* THE TASK *
Restate word for word the lines below that run from the one holding "You are a GUI" through the one holding "Select the png row in table", inclusive. Pictures don't belong in the copy.

* INPUT DATA *
# # # # # # #

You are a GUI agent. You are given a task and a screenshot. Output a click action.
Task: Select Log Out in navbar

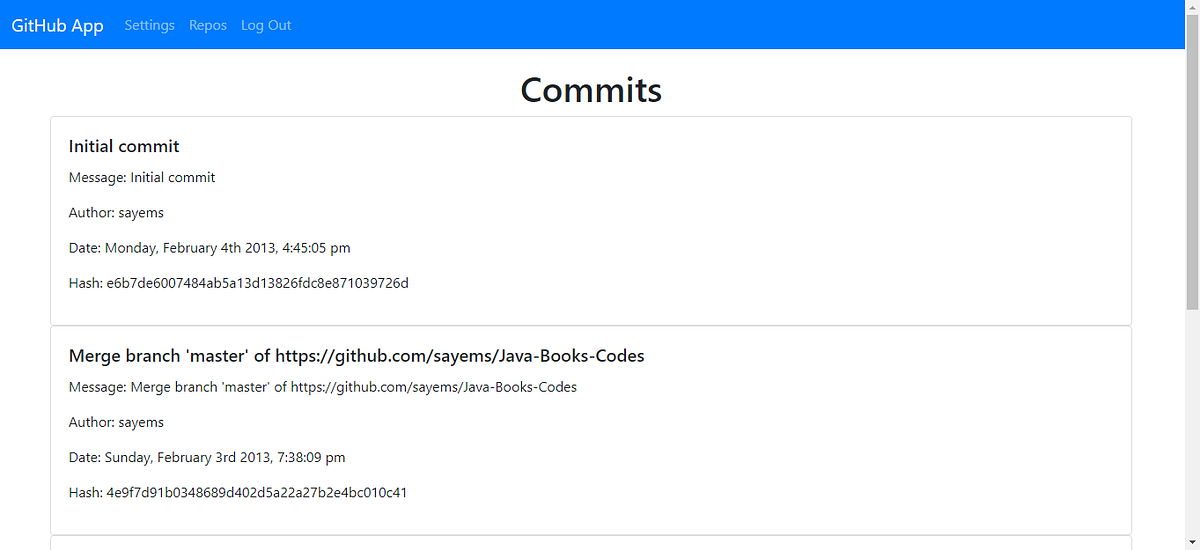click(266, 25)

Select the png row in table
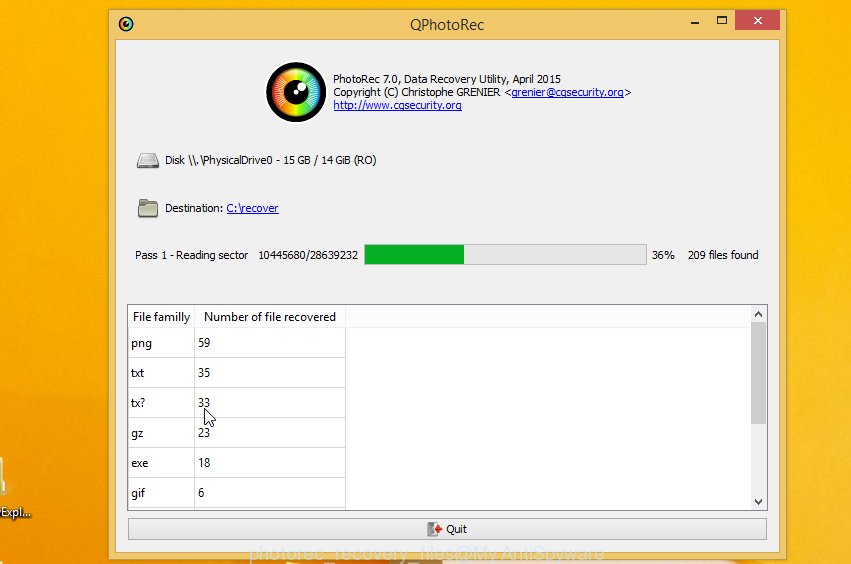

# # # # # # #

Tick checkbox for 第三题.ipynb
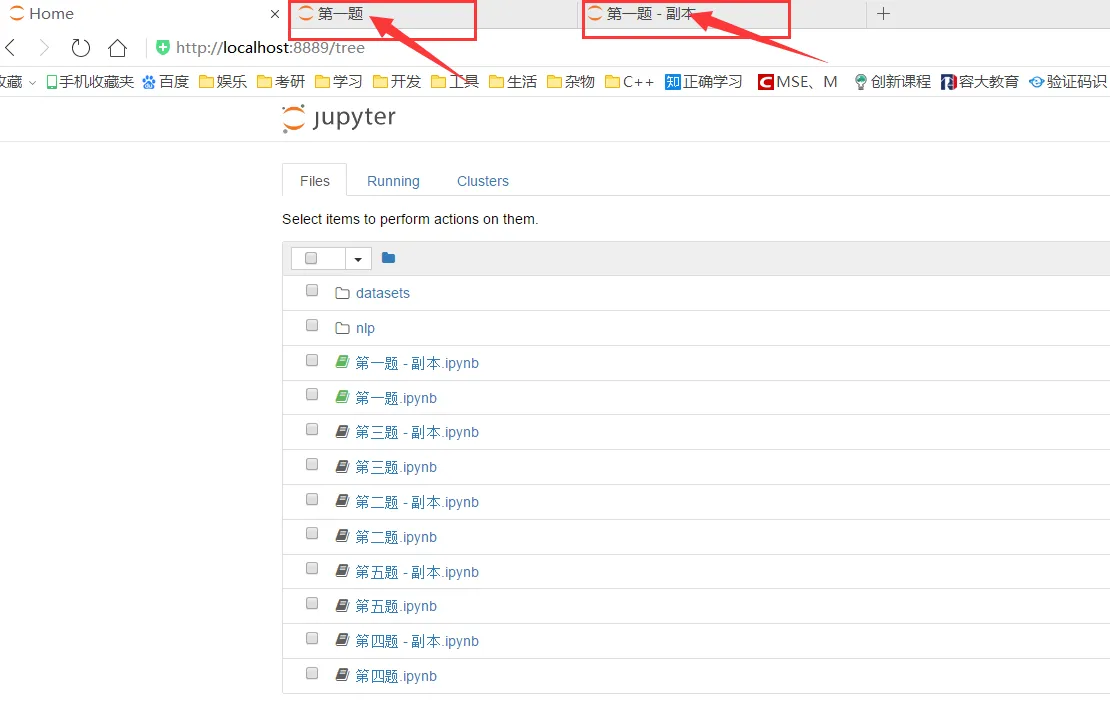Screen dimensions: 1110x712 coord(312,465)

# # # # # # #

* ANSWER TO THE EXERCISE *
You are a GUI agent. You are given a task and a screenshot. Output a click action.
Task: Select Log Out in navbar

click(266, 25)

Select the png row in table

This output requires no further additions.